**Source**.
──────────────────────────────

- From: Michael Dyck <MichaelDyck@home.com>
- Date: Thu, 21 Jun 2001 18:16:25 -0700
- To: David Loy <de_loy@yahoo.com>
- CC: www-ql@w3.org
David Loy wrote:
>
> I have not kept up with this list. Sorry if this has
> been asked before.
>
> Does the standard provide a mechanism for searching
> individual words within a tag using some form of
> Boolean and proximity operation?
>
> Example:
> searching for 'wind' AND 'willow' in <title>
You could say
//title[contains(.,'wind') and contains(.,'willow')]
but this just finds "wind" and "willow" as substrings of the title, not as
*words*. So, for instance, it would select
<title>dwindling willows</title>
which is not what you wanted. You could prevent such matches by padding the
strings with blanks:
//title[contains(.,' wind ') and contains(.,' willow ')]
but then it *won't* select titles where the desired words occur, but are
delimited by something other than blanks, e.g.
<title>the wind, the willow, and the wardrobe</title>
or
<title>wind and willow</title>
And I'm not even getting into the problems of case-insensitive search, or
word-form search.
__________
> searching for 'blue' before 'sky' in <title>
I don't think there's any way to do that.

──────────────────────────────

**Record set**.

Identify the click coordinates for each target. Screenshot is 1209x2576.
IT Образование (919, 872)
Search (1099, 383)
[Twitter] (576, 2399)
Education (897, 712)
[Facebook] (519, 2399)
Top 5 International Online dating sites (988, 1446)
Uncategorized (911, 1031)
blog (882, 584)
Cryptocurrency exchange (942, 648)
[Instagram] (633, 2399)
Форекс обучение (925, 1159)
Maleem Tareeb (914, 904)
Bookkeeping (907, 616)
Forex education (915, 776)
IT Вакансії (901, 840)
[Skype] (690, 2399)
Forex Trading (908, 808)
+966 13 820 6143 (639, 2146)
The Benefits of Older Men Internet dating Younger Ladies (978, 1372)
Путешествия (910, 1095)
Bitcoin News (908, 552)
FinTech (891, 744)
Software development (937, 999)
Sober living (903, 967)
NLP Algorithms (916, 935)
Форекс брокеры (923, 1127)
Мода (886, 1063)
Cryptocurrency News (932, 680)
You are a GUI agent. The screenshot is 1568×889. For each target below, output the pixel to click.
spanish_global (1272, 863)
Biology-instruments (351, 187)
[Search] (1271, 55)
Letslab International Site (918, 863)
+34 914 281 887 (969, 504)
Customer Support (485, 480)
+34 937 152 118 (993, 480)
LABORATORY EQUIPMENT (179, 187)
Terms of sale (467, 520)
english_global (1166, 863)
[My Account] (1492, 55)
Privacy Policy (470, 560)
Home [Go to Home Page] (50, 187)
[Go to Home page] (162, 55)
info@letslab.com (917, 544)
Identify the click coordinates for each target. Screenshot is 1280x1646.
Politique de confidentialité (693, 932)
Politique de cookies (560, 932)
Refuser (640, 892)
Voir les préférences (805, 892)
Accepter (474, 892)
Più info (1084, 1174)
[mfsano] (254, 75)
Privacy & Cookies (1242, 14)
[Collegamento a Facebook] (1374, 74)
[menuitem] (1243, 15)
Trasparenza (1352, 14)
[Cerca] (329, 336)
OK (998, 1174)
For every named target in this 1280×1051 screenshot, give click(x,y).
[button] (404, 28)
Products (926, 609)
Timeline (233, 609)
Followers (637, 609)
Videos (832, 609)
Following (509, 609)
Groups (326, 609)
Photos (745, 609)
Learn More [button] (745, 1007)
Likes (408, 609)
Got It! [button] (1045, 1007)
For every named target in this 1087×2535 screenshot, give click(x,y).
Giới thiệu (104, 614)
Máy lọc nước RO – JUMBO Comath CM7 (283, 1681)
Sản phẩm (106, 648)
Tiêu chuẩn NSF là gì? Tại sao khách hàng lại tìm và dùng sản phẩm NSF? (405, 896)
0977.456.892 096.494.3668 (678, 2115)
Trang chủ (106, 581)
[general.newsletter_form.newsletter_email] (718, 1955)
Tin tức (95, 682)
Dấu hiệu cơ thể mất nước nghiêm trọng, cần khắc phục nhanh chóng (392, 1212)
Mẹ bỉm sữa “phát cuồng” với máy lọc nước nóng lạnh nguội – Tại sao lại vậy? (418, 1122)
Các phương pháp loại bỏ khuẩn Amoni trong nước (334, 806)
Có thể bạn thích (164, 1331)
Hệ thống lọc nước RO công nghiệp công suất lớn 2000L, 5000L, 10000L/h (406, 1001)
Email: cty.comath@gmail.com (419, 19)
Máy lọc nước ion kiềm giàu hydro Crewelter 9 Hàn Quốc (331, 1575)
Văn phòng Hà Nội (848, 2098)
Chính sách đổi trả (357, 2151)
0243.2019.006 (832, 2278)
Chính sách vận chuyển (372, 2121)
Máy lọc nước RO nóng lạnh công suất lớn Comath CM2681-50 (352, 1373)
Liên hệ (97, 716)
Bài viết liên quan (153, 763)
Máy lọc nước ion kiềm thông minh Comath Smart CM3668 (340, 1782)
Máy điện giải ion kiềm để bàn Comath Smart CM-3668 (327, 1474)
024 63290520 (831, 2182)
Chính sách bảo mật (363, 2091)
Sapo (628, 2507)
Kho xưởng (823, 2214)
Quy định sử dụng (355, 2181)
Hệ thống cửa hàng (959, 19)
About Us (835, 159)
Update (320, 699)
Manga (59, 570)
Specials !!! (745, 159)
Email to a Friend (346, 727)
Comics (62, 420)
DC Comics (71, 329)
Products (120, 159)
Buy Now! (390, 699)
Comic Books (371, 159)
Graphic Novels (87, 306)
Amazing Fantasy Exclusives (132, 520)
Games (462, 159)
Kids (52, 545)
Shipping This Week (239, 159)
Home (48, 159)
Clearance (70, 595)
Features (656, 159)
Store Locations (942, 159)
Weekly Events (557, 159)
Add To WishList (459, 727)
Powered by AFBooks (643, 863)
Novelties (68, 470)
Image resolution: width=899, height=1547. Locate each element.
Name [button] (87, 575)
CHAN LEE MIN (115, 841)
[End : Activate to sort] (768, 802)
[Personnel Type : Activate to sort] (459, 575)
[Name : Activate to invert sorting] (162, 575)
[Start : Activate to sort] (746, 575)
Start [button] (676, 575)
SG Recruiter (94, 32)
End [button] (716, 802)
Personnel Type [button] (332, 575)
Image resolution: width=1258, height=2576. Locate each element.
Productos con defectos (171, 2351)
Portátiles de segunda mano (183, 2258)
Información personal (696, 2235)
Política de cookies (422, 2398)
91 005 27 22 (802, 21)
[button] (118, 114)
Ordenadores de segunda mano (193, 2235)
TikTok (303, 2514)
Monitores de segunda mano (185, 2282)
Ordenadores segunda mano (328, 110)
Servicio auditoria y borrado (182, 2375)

──────────────────────────────

**Exercise instructions**.
a - List every complete title element, tags included, that appears in the mailing-list message.
b - Print the part of the mailing-list message starting with "- From: Michael" and going on through "been asked before.".

**Results for the exercise**.
a -
<title>dwindling willows</title>
<title>the wind, the willow, and the wardrobe</title>
<title>wind and willow</title>

b -
- From: Michael Dyck <MichaelDyck@home.com>
- Date: Thu, 21 Jun 2001 18:16:25 -0700
- To: David Loy <de_loy@yahoo.com>
- CC: www-ql@w3.org
David Loy wrote:
>
> I have not kept up with this list. Sorry if this has
> been asked before.